Early figures from Britain’s biggest retailer, Tesco, suggest the levy is succeeding in its aim of drastically reducing usage of single-use carrier bags, 7.6 billion of which were handed out by major English supermarkets last year alone.

In the month after the Government introduced the 5p charge on October 5, customers at Tesco stores used 78 per cent fewer single-use carrier bags, the retail giant told the Telegraph.

The reduction is even greater than the supermarket itself had expected and in line with the top-end of the Government’s estimates of the impact of the levy, the proceeds of which – less VAT – are to be given to good causes.

Rory Stewart, the environment minister, said he was “delighted” by the figures which showed “the 5p plastic bag charge is starting to have a real impact and is raising thousands for good causes”.

“Cutting the number of plastic bags we use is a small but vital step in reducing plastic waste. It will not only tidy up our towns and countryside, it will also help protect our precious beaches and sea life,” he said.

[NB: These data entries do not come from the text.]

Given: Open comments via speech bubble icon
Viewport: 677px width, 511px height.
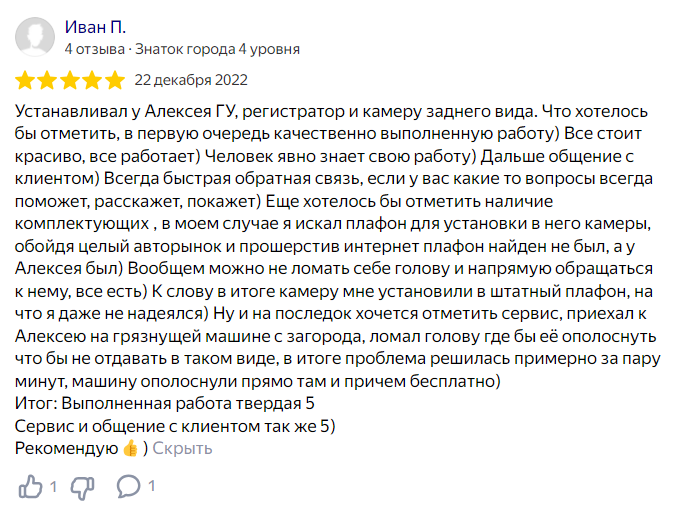Looking at the screenshot, I should pyautogui.click(x=129, y=487).
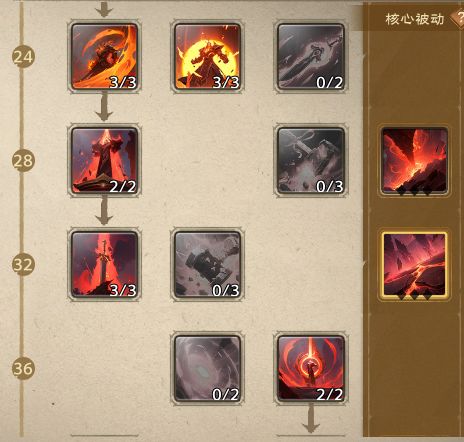Click the arrow below the level 24 flame slash skill

pyautogui.click(x=104, y=107)
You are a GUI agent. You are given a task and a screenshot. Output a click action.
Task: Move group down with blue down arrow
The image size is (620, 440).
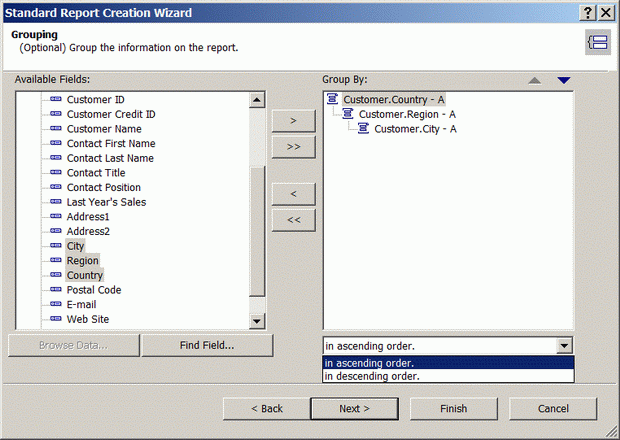tap(564, 80)
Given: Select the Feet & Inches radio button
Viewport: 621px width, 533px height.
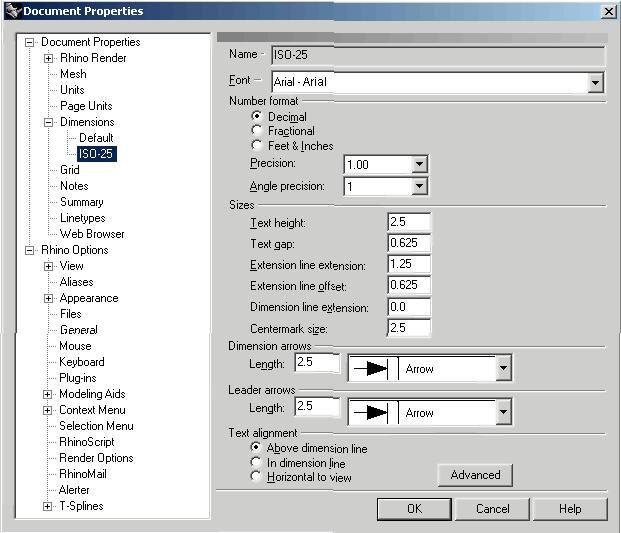Looking at the screenshot, I should tap(258, 146).
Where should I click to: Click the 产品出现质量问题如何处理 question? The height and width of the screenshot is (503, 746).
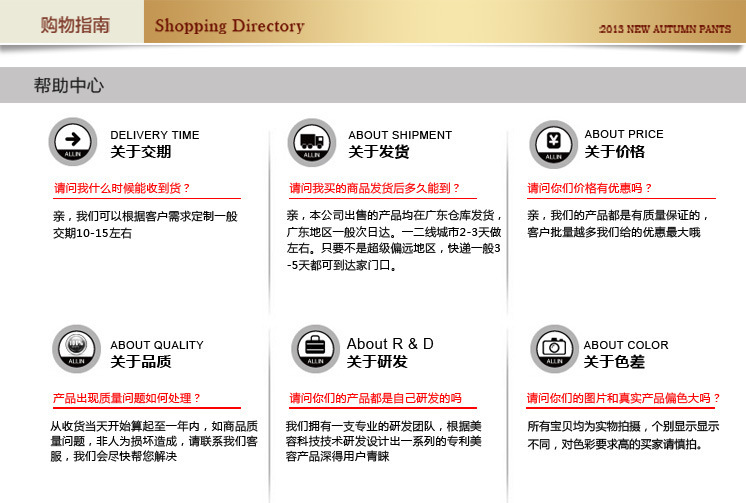[x=127, y=398]

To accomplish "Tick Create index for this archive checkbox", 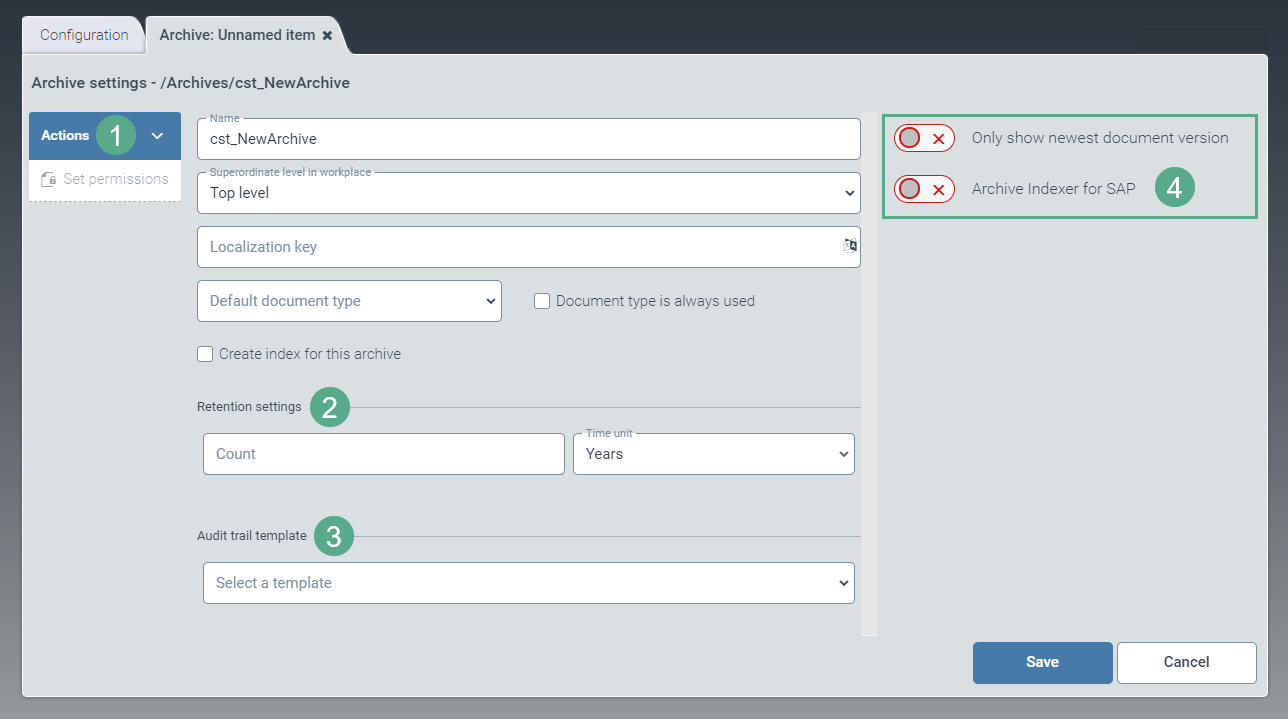I will (206, 354).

Tesco declined to say how many 5p bags had been bought from its stores, but its market share suggests it is likely to have handed out in excess of 2 billion single-use carrier bags in 2014 – or about 200 million bags a month.

Given the near-80 per cent drop in bag use, this implies customers in its stores may have paid for almost 50 million 5p bags in the first month since the charge came in.

Tesco said it has also seen a 50 per cent increase in the proportion of online shoppers selecting ‘bagless’ deliveries.
Rebecca Shelley, Tesco’s group communications director, said the charge had “clearly had a huge impact”.

A spokesman for the company said it was on track for its 5p bag sales to deliver £30 million to charity over the year, and appealed for charities and community groups to apply for grants.

Although it is too early to tell whether the impact seen by Tesco will be sustained and replicated at other retailers, the figures are in line with those reported following the introduction of charges in Wales and Scotland.

In Wales there was a 79 per cent drop in the number of plastic bags taken in the first three years following the charge coming into effect in 2011. Scotland, which introduced the charge in October last year and has also reported an 80 per cent drop , while the number of ‘bags for life’ used quadrupled.